ロダンのココロ 春 (朝日文庫 (う21-1))
内田 かずひろ
たとえば、いつもと変わらない散歩道なのに妙にご機嫌いいときや、昼寝してるのかと思ったらパッチリ目が開いててじーっとこっちを見てるとき。
イヌと暮らしていると、
今なに考えてるんだろう?と思うことの連続です。
年を重ねるほどに表情がどんどん豊かになっていって(プラス、こちらの読み取り能力の向上もあるかも)、微妙な気持ちもお互いに伝わるようになってきて、ますます、「ねー、今なに考えてんの?」って聞きたくなることが増えてきました。
ロダンは中年のラブラドールレトリバー(たぶん)で、ごくふつうの一家の一員。
生真面目っぽいロダンは、三人の人間(ダンナさんとオクさんとおじょうさん)の中で暮らしながら、いろんなことを考えてる。
イヌだから、人間のことをちょっと間違った解釈してることもあります。
例えば、花粉症でマスクをしているダンナさんをじっと観察して、いろいろ考えるのだけど、ピントがちょっとズレてて可笑しいやらかわいいやら。
アッシュも、化粧をしてるあたしをじっと見てたり、掃除してるとこを付いて回ったりしながら、いろいろ考えてるんだろうなー。
人間の鈍感さにあきれたり不思議な行動に首をかしげたりもするけど、楽しいことや気持ちいいことは同じ気持ちで味わって、いっしょに歩いて生活してる。

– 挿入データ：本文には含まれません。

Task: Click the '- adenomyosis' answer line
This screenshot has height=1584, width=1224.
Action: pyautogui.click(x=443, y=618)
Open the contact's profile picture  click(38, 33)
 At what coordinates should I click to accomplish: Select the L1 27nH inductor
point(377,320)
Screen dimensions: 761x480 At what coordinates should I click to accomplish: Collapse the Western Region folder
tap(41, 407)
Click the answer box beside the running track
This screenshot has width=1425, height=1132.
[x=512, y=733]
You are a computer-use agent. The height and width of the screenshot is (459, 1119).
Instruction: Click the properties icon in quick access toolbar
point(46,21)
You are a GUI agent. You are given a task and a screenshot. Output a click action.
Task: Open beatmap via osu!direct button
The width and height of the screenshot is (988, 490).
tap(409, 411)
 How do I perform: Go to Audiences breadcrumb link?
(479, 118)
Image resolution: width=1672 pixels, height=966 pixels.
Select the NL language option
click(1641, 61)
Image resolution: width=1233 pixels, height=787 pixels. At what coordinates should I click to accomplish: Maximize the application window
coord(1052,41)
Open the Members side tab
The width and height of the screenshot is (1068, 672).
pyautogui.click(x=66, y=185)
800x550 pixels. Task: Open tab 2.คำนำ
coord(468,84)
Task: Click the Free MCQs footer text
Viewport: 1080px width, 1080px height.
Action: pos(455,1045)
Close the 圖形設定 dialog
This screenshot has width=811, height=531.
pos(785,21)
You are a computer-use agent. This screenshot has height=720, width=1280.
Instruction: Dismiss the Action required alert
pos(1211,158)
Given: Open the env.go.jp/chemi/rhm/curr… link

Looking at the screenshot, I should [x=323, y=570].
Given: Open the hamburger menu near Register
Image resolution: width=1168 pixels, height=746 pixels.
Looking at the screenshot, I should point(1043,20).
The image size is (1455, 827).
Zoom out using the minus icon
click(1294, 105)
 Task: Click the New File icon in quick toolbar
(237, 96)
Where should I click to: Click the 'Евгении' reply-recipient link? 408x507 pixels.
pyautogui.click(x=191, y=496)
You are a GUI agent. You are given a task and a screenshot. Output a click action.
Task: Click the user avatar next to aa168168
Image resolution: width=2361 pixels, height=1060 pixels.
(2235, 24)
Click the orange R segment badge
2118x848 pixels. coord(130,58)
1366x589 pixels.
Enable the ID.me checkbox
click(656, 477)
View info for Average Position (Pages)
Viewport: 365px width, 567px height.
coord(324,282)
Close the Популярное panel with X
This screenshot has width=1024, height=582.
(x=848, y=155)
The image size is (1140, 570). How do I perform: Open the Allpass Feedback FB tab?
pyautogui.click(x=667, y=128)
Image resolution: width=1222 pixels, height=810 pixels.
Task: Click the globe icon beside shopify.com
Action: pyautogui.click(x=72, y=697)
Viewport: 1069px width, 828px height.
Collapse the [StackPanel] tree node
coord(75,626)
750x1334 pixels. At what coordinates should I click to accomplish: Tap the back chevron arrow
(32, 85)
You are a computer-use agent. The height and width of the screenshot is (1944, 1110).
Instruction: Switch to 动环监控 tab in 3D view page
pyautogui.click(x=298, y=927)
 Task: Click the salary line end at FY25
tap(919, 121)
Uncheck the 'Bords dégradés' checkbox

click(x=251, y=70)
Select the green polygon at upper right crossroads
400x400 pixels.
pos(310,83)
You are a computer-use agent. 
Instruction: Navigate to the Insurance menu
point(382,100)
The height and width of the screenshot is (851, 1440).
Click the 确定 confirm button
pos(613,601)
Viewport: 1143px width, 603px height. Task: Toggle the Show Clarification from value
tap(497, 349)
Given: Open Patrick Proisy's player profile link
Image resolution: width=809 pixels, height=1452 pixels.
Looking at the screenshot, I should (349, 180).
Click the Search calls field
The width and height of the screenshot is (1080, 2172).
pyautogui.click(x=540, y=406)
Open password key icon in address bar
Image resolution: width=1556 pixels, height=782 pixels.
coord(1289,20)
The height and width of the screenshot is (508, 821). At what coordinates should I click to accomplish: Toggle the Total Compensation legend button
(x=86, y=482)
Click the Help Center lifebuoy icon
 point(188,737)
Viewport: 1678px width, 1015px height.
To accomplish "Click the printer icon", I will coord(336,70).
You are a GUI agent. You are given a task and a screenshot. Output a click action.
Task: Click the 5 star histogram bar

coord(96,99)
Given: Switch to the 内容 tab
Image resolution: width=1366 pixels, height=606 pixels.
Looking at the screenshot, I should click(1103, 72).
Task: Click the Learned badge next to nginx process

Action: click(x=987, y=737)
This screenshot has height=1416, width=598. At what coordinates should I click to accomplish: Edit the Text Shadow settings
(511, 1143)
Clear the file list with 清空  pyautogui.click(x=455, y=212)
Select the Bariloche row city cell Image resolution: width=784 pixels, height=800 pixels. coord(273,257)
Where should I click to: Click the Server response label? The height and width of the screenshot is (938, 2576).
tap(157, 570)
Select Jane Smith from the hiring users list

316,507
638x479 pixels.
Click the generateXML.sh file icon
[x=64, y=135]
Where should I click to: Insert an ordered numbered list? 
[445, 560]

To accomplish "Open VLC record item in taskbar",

全く違う感覚で生きている、違う種族なのに、こんなに家族になれる!!
イヌっていいなーって感じることの出来る一冊です。
シンプルな線の絵で、一ページ8コマで一話、というとても読みやすいコミックです。
この本には「春」のお話ばかり入っているので、今、この季節に読むと感情移入もひとしお!ですよ。
あたしと桜の花を見てるとき、アッシュはなに考えてたのかなー?
ただ、とても人(イヌ)のいいロダンと比べると、アッシュにはなにやら
黒い部分がありそうな気がしてなりません。
無邪気な半笑いで靴下を剥ぎ取り、裸足になった足をガリガリ引っ掻いてさらに脱がそうとする!!
「もうなにも脱げないよ!」と叫ぶ飼い主を見て、大喜びです。
皮が脱げたら怖いっちゅーねん!
けっこう
黒い笑いが好きなアッシュ王子は、今日も窓の外を眺めていました。
なに考えてるのかな・・・?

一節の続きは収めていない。